▶ **EXERCISE INSTRUCTIONS**:
Output, word for word and without pictures, the lines from the one containing "Where should I" through the final line of the listing below.

▶ **RECORDS FOR THIS EXERCISE**:
***
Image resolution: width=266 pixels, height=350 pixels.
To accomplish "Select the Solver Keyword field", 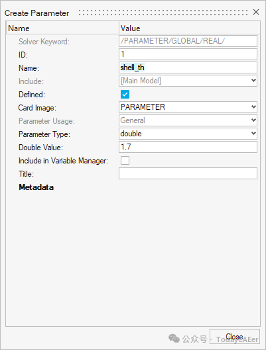I will click(188, 41).
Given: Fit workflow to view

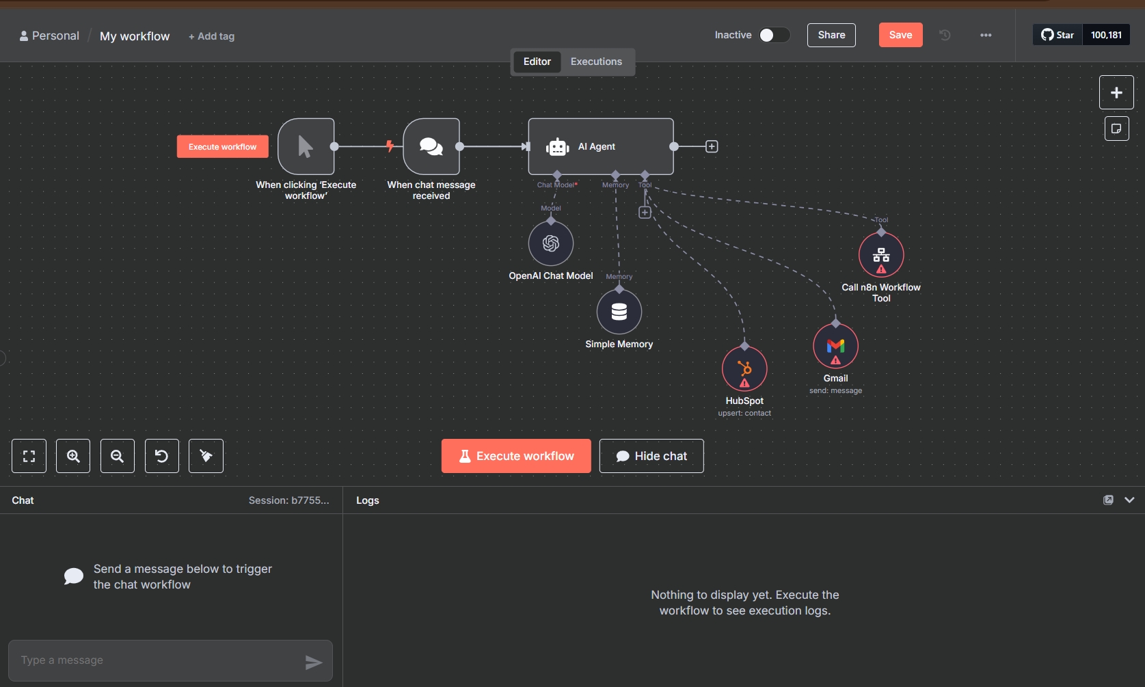Looking at the screenshot, I should (29, 456).
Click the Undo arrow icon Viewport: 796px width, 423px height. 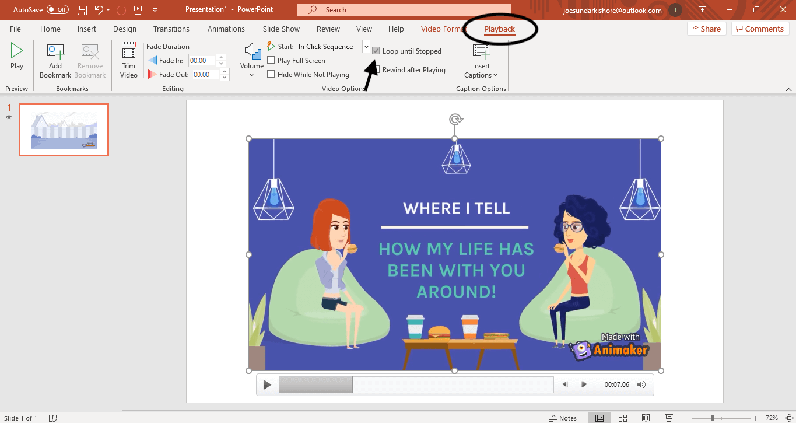[x=99, y=10]
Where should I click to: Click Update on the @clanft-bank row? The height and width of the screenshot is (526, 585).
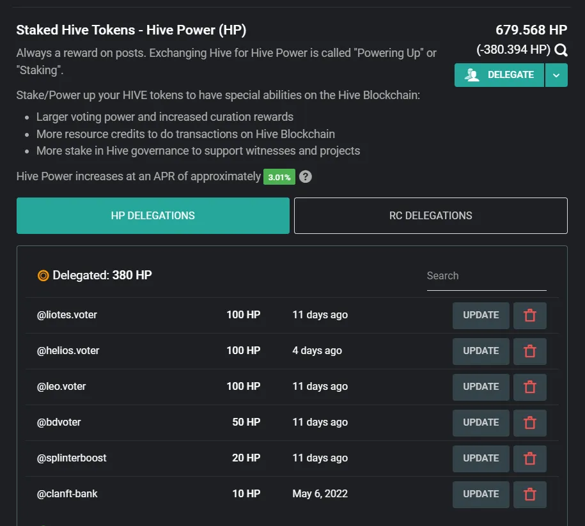481,495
***
▶ **EXERCISE OUTPUT**:
Where should I click to: Click Update on the @clanft-bank row? The height and width of the screenshot is (526, 585).
481,495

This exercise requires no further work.